A Maungaturoto mother is spearheading a national campaign to increase Government funding for women to receive more help for antenatal and postnatal depression.
Kristina Paterson, of Maternal Care Action Group NZ, presented a 4000-signature petition to Parliament last week for Mother’s Day asking for designated funding towards community-based early intervention programmes and increased midwife training to help prevent delays in identifying, referring and treating mothers with depression and anxiety.
She says up to 97 per cent of new mothers who have depression do not fit current criteria for Maternal Mental Health referral, and two-thirds of women who are eventually diagnosed will experience significant delays before diagnosis.
“Maternal mental health has been neglected for a very long time and it needs to be addressed,” Kristina says. “There are gaps all the way through the system – from lack of education through to poor identification of antenatal and postnatal depression. When we know the lasting impact untreated depression and anxiety has on an entire family, it just beggars belief that we have no funded holistic services.”
Kristina believes current screening of women is insufficient in identifying when a mother is depressed, and is calling for increased training for midwives and Plunket nurses to help them recognise the signs more readily.

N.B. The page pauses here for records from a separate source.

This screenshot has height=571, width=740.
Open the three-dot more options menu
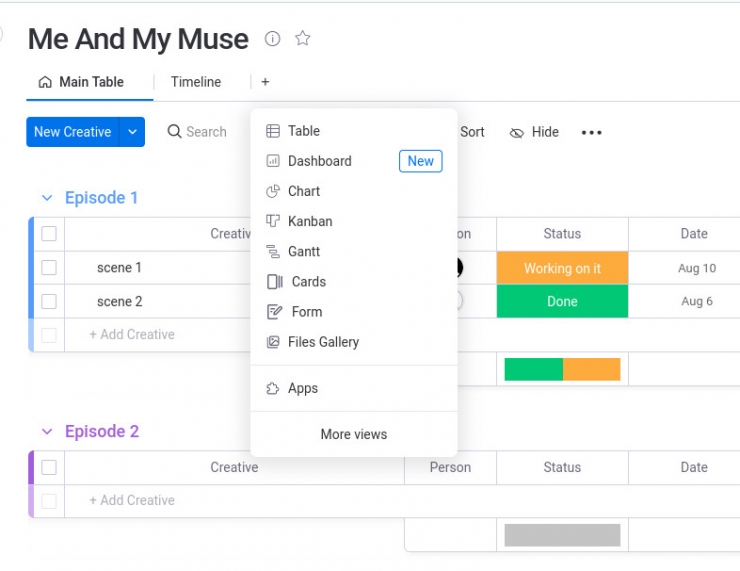click(592, 132)
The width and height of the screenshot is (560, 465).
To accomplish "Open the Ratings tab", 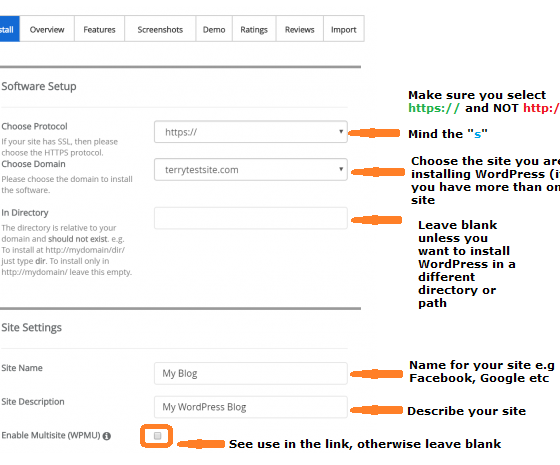I will (x=254, y=29).
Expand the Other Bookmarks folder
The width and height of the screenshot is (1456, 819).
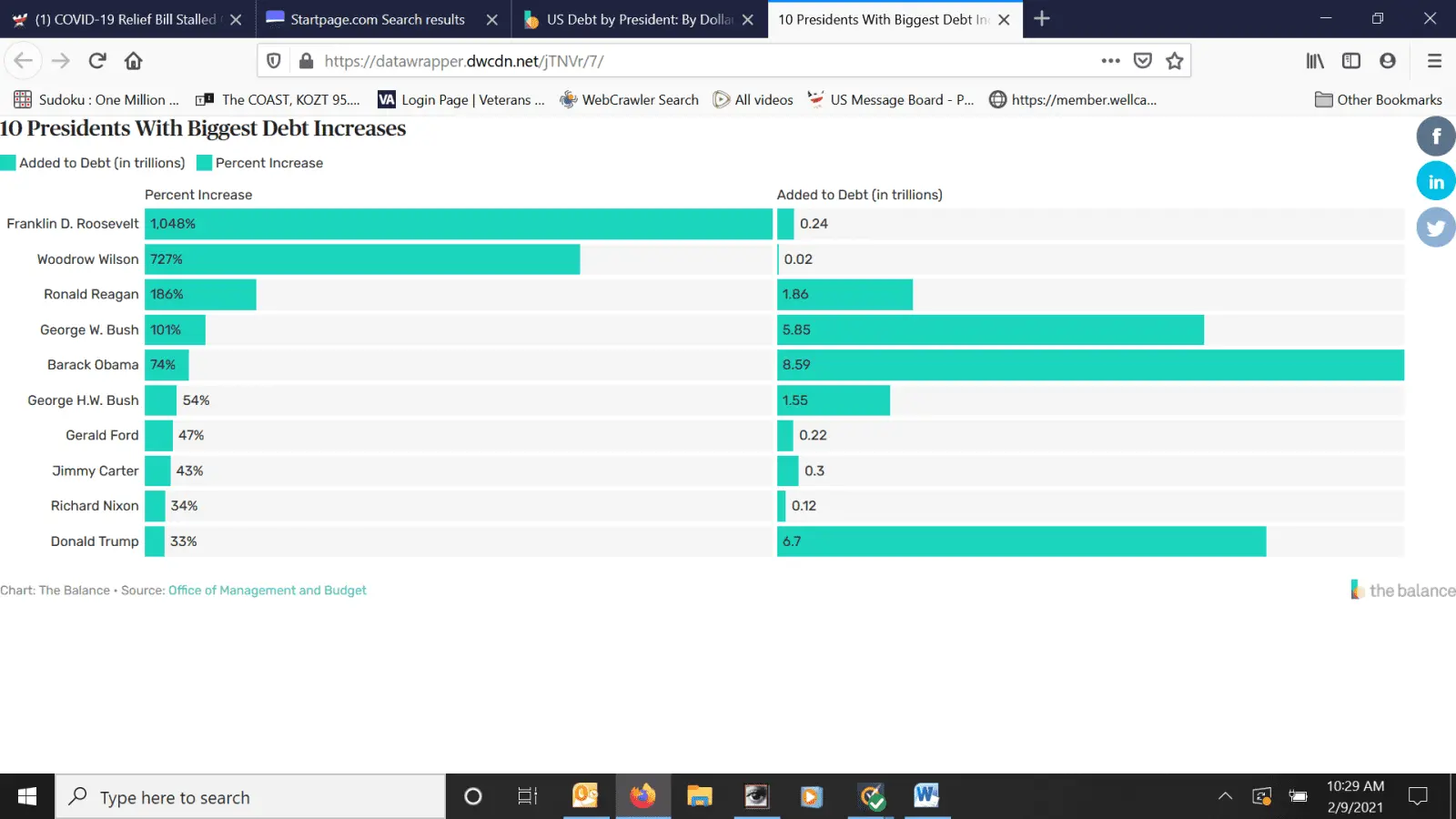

Kristina first started advocating for mothers’ mental health seven years ago, when she formed the non-profit organisation Mothers Helpers in a bid to address the gaps in mothers’ mental health services, as a result of her own experiences.
“I had experience of postnatal depression myself, and I wasn’t diagnosed for 18 months,” she says. “It had a massive impact on my life, my children and my family, so I wanted to do something to help other people going through the same thing.
“In my first trimester I told my midwife, ‘I think I’m at risk of developing postnatal depression’. I had a number of risk factors including a previous episode of clinical depression, but my midwife never once screened me or asked about any of my symptoms.
“Support during labour and postnatally was very, very poor. In fact, there was no health professional that ever asked me about how I was doing in myself or screened me for depression at any point. It wasn’t until things were extremely bad, when my baby was nine months old, that I finally went to the doctor and he diagnosed me with postnatal depression. By that time, my energy was so terrible that it took all my willpower just to get off the couch and attend to my baby’s needs. I was utterly exhausted and overwhelmed. After that, the only real help available to me was prescription medication. I had to pay for my own counselling and there was just nothing else out there for me.”
Mothers Helpers devised a holistic recovery programme, which has been shown to help more than 65 per cent of attendees to fully recover from postnatal depression, with an average 51 per cent improvement in symptoms. However, despite the charity’s best efforts, it has failed to secure Government funding so has to charge for its services.